Books to light our evenings … and summer reading

This list of favourites I read in 2025 should help light the way to some fabulous holiday reading for you.

Our Evenings by Alan Hollinghurst – Actor Dave Win recreates episodes from his life as a gay, mixed-race person. Dave’s tenderest portrait is of his mother Avril, a seamstress, who brought him up alone in an English market town. This novel glows!

Time of the Child by Niall Williams – An abandoned baby is taken to the doctor’s surgery in Faha where it is showered with his daughter’s love. The doctor meddles, then recognises his hubris, but will the baby be exiled? Extraordinary writing.

Cairn by Kathleen Jamie – Jamie writes beautifully about landscape, ecology and ethics. She doesn’t preach but she does show her leanings. A slim volume of gems: ‘But a quartz pebble. Volcano spit. Stuff of the earth. A stone like a blind seer’s eye.’

The Land in Winter by Andrew Miller – In December 1962, cottages in the West Country hold local doctor Eric Parry and his pregnant wife and Rita Simmons and her dairy farmer husband. Even before the blizzard hits, they’re faltering. Brilliant.

Memorial Days by Geraldine Brooks – Three years after the sudden death of her husband, Brooks booked a flight to remote Flinders Island off the coast of Tasmania to give herself time to mourn. She also wrote this heartrending and beautiful memoir.

Girl, Woman, Other by Bernadine Evaristo – ‘Twelve very different people, mostly black and female, more than a hundred years of change, and one sweeping, vibrant, glorious portrait of contemporary Britain.’ Big, bold and breathtaking.

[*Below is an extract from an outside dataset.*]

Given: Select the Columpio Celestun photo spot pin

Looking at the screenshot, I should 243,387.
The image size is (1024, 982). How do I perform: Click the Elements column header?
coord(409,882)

Wild Dark Shore by Charlotte McConaghy – Dominic and his three children are living on a remote island, when a woman washes ashore. As storms gather, will they shut each other out or work together to protect the world’s last seed bank? Dazzling.

Snow Road Station by Elizabeth Hay – Lulu escapes to Snow Road Station in rural Ontario having blanked her lines on stage in a Beckett play. In her 60s, and making maple syrup with and near her friend Nan, she wonders if she’s a has-been? Perfect.

Flashlight by Susan Choi – The night Louisa’s father disappeared he was holding a flashlight. North Korean history filters through the tales of Louisa, her father and mother, as do the lies and silences that shape families and prop up empires. Great.

Nesting by Roisin O’Donnell – If you want to know how hard it is for a young mother to take her two children and leave her coercively controlling husband, this is the novel. Ireland’s draconian laws and housing crisis add difficulty. Unforgettable.

Looking Back: A Book of Memories by Lois Lowry – Lowry is perspicacious, funny, gentle and compassionate. I quote: ‘There would be no more wars if everyone just got into a giant bathtub together and played with the soap.’ A wonderful autobiography.

Also great: Dark Mode by Ashley Kalagian Blunt, Raising Hare by Chloe Dalton, Obit by Victoria Chang, Unsettled by Kate Grenville, Reservoir Bitches by Dahlia de la Cerda, Chameleon by Robert Dessaix, The Slip: Stories by Miriam Webster, Walking Ghosts by Mary O’Donnell, Swimming Studies by Leanne Shapton, Place of Tides by James Redbank, Service by Sarah Gilmartin, Nightingale by Laura Elvery.

Second tier favourites: Sea Room: An Island Life in the Hebrides by Adam Nicolson, The Registrar by Neela Janakiramanan, The Art Thief by Michael Finkel, Are You Somebody? by Nuala O’Faolain, Luster by Raven Leilani, The Nickel Boys by Colson Whitehead, Consolation of the Forest by Sylvain Tesson, Seasons on Harris by David Yeadon, Aliss at the Fire by Jon Fosse, Death in Black and White by SG Bryant, Show Don’t Tell by Curtis Sittenfeld, The Heaven and Earth Grocery Store by James McBride, Theory and Practice by Michelle de Kretser, The Last Summer in Ireland by Noelle Harrison.